From above the Z5 looks a lot more like a shrunken version of a modern SLR (albeit one with a big fat lens). The majority of controls are placed together on and around the prominent hand grip, meaning you can change many settings whilst holding the camera with one hand. The zoom rocker is particularly well designed and well placed, certainly for my hands.

Display and menus

The on-screen display and menu system is exemplary, offering a good level of control in an attractive, easy to understand and fast interface. The menu system is designed to make access to the features as fuss-free as possible - everything is no more than a couple of button presses away, and most everyday functions can be accessed without using the menus at all. My only complaint is that the ISO sensitivity setting (which I use all the time when out shooting) is buried in a menu that requires several key presses to change. However, a shortcut key (the flash button) can be configured to control one of six different settings (including ISO).

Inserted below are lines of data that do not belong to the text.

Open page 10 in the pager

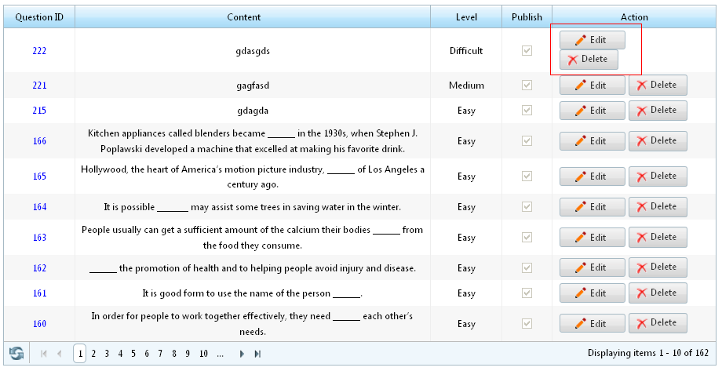(203, 354)
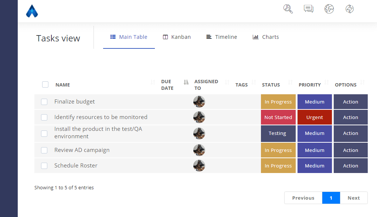377x217 pixels.
Task: Switch to the Timeline tab
Action: click(x=221, y=37)
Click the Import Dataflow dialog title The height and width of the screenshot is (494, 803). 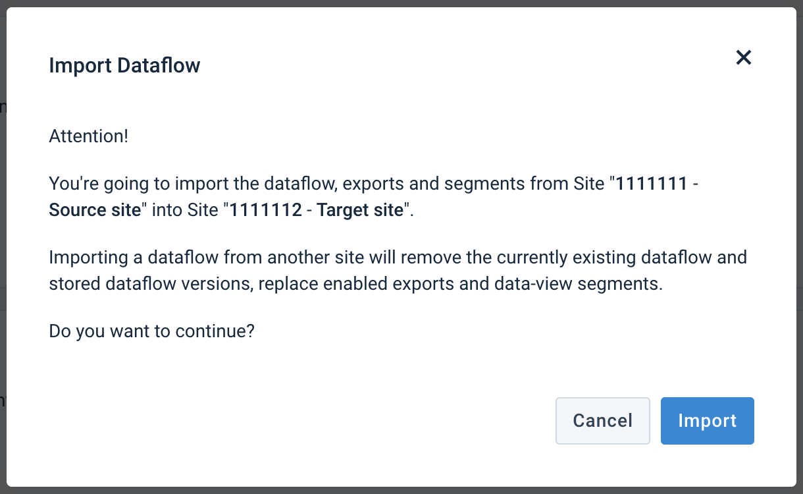(124, 65)
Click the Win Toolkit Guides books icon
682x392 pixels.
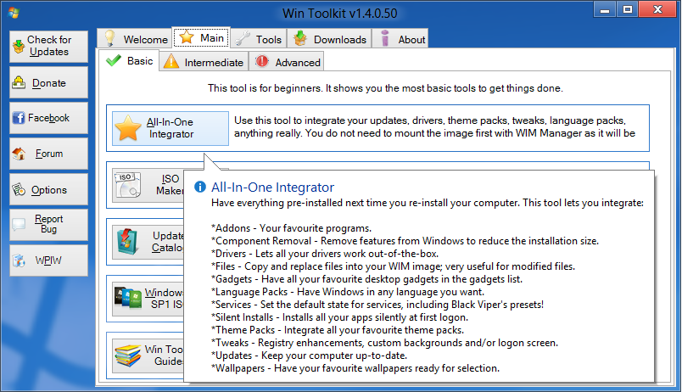128,355
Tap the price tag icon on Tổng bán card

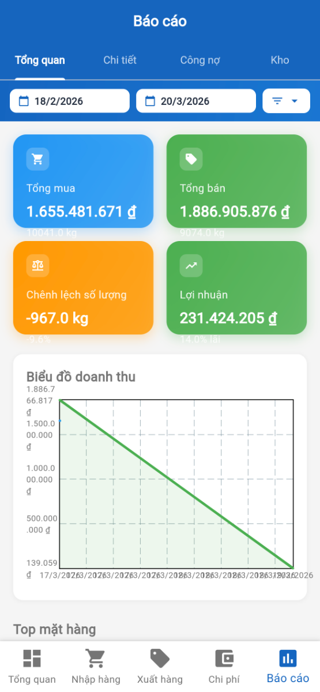click(191, 159)
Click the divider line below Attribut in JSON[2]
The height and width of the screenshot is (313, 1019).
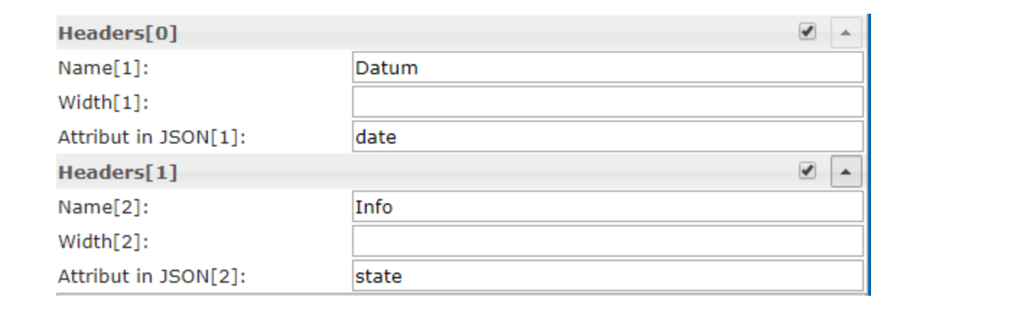[x=462, y=294]
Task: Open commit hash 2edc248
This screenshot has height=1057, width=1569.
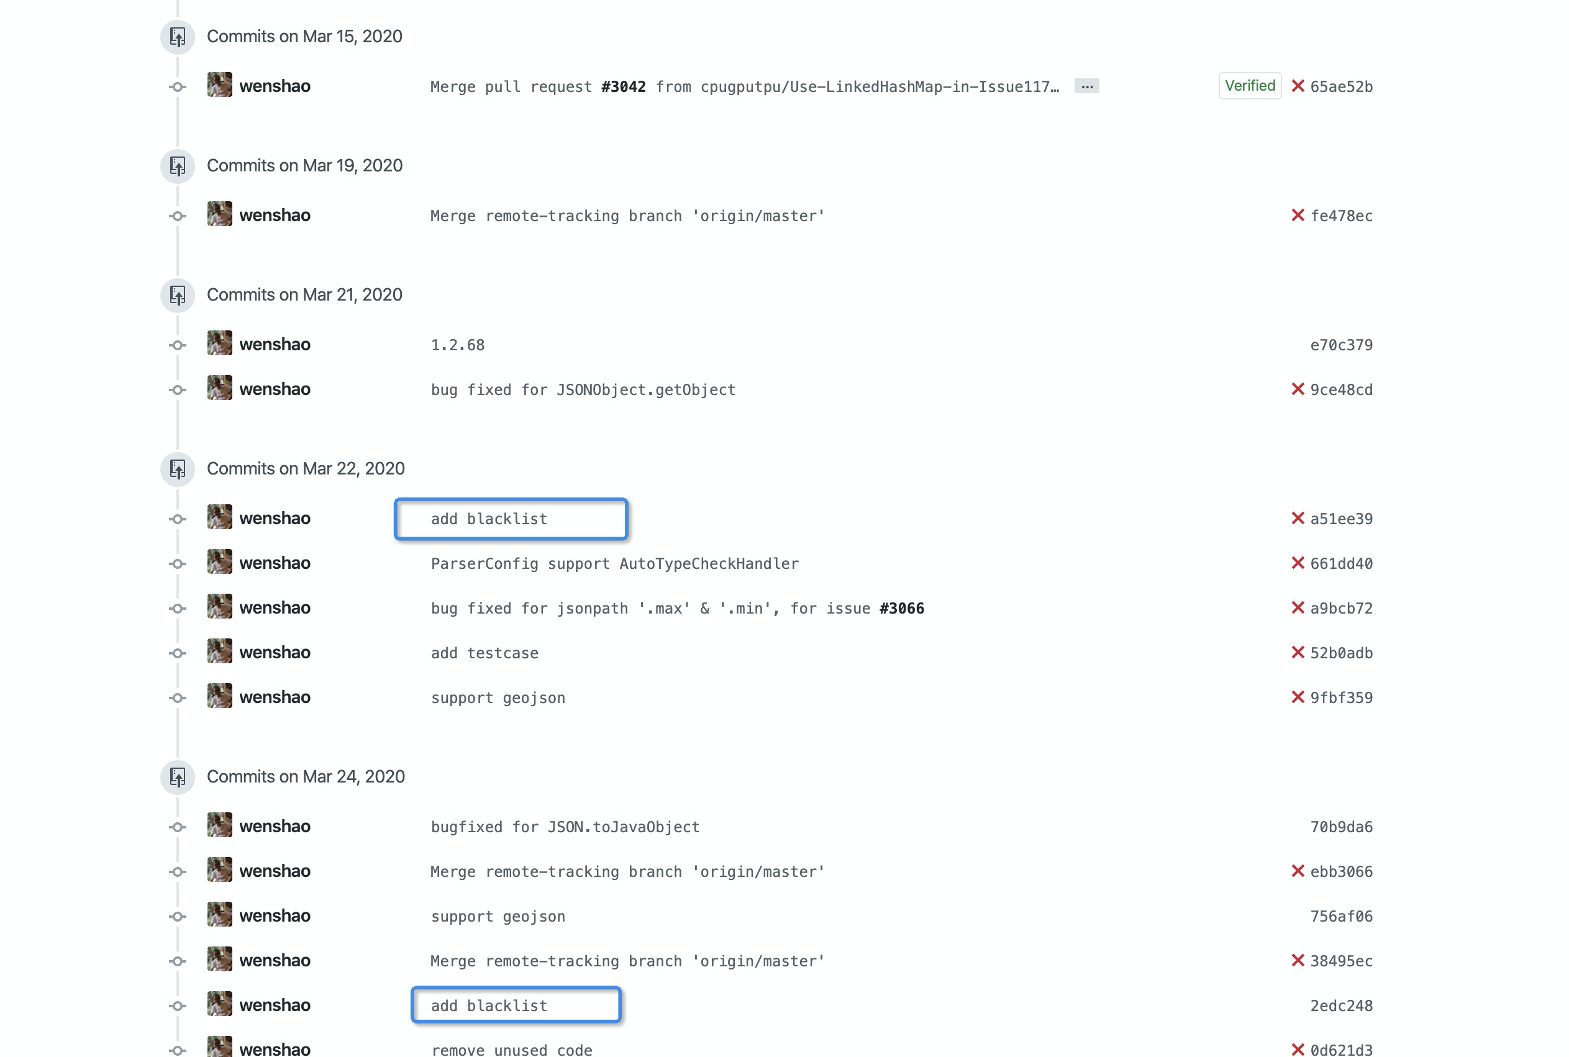Action: coord(1341,1005)
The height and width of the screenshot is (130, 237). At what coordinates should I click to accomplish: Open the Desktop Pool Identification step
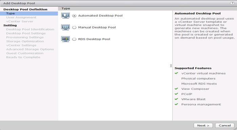click(x=30, y=29)
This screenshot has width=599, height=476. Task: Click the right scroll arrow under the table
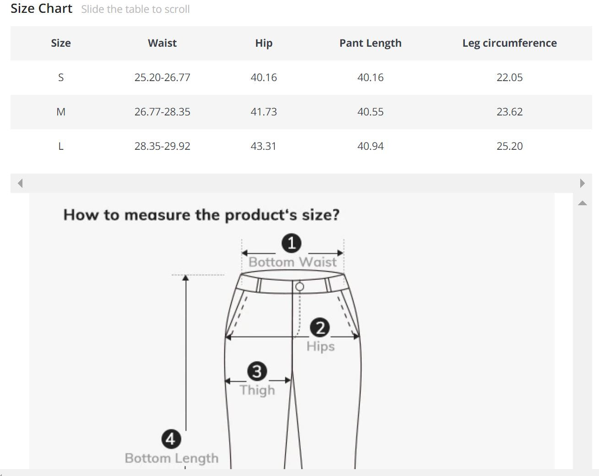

The default display in full auto record mode with the on-screen information displayed around the edges of the frame. It is possible to turn off all on-screen information if you prefer clutter-free shooting. If enabled, the Auto Digital Subject Program icons at the top of the frame indicate the setting the camera is using for this particular shot. Half-press the shutter release and the camera will calculate exposure (AE) and focus (AF) indicating the AF area used and the aperture/shutter speed chosen. Rather confusingly the focus point is indicated in red, whilst correct focus is indicated by a white dot in the bottom right hand corner. This turns red if accurate focus cannot be found.
Pressing the 'i+' button allows you to bring up the live histogram. Moving to P mode gives to access to image parameters such as AE compensation, ISO sensitivity, metering pattern and image sharpening/contrast.
Hold down the center button in the four-way controller and you can choose from one of the five overlapping focus points. A nice touch is the fully manual mode, which doesn't have a meter as such, but does darken or lighten the preview image as you change the exposure. There is also a nicely-designed manual focus option, which magnifies a sizeable portion of the centre of the screen.
Pressing the left or right button on the 4-way controller brings up the AE-compensation function, with the up and down buttons changing the value. In the fully automatic mode there is a single, simple menu - activated by the MENU button, naturally. Here you can change drive mode and image size & quality, and turn on or off the digital zoom and Auto Digital Subject Program feature.
In program, aperture-priority, shutter priority and manual modes the record menu is considerably more sophisticated. There are a wealth of shooting options on offer, from white balance to drive, metering and focus modes to color, sharpness and contrast controls. In either playback or record mode selecting the setup menu option gives you four pages of 'camera' options. These cover everything from power saving to file/folder naming, LCD brightness and audio/video settings.
Standard playback information is basic - size/quality, file/folder and date/time. You can, of course, turn all this off and just look at the picture. Pressing the 'up' key shows full exposure and settings information, plus a nice large histogram (shown here). Pressing the 'i+' button in playback mode brings up six small thumbnails at a time. You can also enlarge images by zooming (using the zoom rocker)' up to 8x in 16 steps.
The three page playback menu gives the usual options to delete and lock images, produce in-camera slide shows and create DPOF print sets. You can also resize images and - unusually - copy from one card to another via the Z5's internal memory. Finally, a quick mention for the movie mode. Options include movie size (up to 640 x 480 pixels) and frame rate (15 or 30 fps), optical zoom disabling and white balance. You can also do basic movie editing (trimming) in-camera.